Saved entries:
____________
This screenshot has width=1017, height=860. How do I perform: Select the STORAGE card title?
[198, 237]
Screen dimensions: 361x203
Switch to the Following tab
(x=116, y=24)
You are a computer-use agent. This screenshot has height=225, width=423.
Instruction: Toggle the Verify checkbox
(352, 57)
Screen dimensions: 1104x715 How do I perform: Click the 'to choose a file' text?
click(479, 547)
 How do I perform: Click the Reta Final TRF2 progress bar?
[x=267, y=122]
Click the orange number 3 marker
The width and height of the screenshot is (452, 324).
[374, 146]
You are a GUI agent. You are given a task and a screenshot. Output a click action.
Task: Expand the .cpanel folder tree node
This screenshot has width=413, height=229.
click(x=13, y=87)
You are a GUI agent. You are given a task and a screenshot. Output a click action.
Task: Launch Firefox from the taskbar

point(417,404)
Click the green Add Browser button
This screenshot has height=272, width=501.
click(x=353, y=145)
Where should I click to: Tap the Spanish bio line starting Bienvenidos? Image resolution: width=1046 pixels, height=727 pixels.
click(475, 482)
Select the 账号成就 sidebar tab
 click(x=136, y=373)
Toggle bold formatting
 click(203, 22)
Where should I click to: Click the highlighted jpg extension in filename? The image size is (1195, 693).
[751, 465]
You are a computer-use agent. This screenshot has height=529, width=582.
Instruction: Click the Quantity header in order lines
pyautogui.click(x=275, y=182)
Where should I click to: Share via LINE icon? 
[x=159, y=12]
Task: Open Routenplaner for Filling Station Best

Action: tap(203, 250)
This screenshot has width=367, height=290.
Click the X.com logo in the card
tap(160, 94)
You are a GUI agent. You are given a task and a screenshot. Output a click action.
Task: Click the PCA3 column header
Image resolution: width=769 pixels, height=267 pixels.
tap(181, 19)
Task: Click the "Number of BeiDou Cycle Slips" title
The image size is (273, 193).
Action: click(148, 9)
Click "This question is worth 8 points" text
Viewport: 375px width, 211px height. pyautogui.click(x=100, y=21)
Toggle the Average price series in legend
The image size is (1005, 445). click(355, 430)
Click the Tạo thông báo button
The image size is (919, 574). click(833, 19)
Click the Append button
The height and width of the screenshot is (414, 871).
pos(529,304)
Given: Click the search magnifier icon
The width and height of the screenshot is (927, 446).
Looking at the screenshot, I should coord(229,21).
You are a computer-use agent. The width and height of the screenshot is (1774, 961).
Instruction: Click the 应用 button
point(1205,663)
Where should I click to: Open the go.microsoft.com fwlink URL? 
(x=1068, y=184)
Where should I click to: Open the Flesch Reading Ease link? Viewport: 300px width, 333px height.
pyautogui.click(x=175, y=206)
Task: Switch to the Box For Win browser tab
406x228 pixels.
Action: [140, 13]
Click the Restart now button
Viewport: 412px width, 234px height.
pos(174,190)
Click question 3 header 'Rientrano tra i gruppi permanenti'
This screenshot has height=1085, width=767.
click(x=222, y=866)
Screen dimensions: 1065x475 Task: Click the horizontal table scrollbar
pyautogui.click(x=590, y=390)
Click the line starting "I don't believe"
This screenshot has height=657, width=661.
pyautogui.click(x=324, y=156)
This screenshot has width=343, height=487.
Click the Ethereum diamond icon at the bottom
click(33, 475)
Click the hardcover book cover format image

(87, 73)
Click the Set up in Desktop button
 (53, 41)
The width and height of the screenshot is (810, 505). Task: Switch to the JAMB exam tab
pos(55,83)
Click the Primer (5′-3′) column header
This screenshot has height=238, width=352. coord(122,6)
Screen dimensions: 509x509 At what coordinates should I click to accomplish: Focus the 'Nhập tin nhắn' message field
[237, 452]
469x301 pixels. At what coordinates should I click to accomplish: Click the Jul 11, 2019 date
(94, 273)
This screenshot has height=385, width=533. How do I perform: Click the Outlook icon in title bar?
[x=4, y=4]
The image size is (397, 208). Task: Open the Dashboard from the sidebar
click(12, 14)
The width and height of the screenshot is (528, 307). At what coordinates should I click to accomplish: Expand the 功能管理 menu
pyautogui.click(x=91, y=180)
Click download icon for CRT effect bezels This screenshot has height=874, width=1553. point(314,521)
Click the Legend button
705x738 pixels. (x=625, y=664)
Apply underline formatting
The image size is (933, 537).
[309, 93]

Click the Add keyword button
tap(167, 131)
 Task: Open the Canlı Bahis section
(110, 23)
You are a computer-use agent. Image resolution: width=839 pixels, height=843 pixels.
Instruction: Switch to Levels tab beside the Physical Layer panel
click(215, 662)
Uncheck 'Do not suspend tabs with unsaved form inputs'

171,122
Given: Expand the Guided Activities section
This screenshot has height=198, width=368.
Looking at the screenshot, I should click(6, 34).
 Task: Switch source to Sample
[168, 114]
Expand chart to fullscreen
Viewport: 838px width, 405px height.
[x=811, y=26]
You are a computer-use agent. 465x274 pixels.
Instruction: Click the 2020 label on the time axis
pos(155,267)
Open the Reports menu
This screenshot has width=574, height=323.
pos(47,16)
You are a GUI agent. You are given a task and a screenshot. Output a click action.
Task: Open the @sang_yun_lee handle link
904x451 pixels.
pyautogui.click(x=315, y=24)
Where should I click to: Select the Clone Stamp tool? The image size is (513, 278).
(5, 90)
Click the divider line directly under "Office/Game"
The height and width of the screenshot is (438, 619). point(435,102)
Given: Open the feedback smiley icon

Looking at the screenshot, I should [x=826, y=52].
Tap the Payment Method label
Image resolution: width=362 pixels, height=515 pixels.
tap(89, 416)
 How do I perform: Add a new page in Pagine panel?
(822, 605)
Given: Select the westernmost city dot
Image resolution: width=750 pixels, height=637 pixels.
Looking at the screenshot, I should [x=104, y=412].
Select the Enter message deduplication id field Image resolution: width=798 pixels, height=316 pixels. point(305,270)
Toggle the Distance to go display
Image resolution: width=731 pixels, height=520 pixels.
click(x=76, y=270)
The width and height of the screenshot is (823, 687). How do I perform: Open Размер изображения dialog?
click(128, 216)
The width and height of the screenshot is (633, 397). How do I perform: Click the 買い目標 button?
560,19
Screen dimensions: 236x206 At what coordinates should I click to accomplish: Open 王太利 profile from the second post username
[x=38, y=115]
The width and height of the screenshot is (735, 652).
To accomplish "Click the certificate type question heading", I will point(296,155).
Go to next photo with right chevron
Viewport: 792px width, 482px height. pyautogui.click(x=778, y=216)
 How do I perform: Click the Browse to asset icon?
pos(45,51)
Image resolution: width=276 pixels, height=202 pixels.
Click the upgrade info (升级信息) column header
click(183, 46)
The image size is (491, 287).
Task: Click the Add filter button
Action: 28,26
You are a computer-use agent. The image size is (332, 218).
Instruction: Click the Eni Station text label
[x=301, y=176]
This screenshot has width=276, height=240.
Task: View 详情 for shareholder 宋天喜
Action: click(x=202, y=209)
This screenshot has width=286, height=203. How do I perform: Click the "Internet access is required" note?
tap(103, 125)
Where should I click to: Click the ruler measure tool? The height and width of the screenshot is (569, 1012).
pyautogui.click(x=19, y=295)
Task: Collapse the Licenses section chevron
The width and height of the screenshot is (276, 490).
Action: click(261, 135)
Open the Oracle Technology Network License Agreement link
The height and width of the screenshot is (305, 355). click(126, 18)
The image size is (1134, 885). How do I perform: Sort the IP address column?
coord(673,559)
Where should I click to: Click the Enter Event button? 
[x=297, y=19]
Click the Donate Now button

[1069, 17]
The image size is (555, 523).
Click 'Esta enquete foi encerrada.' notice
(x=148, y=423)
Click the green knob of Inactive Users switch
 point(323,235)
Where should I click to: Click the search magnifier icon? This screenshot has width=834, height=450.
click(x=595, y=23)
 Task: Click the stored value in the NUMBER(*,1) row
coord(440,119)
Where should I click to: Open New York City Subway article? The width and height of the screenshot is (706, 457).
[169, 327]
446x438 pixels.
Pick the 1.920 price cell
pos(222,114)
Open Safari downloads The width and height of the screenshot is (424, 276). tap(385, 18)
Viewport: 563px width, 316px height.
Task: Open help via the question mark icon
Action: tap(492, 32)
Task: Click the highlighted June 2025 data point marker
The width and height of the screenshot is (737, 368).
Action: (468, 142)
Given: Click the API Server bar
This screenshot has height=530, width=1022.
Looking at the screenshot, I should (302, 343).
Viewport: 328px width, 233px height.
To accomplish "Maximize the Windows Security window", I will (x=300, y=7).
____________
Please transcribe the lines from the one containing "Where should I click to: Open New" through the last line of the records. Include both ends and nothing else.

Where should I click to: Open New York City Subway article? The width and height of the screenshot is (706, 457).
[169, 327]
446x438 pixels.
Pick the 1.920 price cell
pos(222,114)
Open Safari downloads The width and height of the screenshot is (424, 276). tap(385, 18)
Viewport: 563px width, 316px height.
Task: Open help via the question mark icon
Action: tap(492, 32)
Task: Click the highlighted June 2025 data point marker
The width and height of the screenshot is (737, 368).
Action: (468, 142)
Given: Click the API Server bar
This screenshot has height=530, width=1022.
Looking at the screenshot, I should (302, 343).
Viewport: 328px width, 233px height.
To accomplish "Maximize the Windows Security window", I will (x=300, y=7).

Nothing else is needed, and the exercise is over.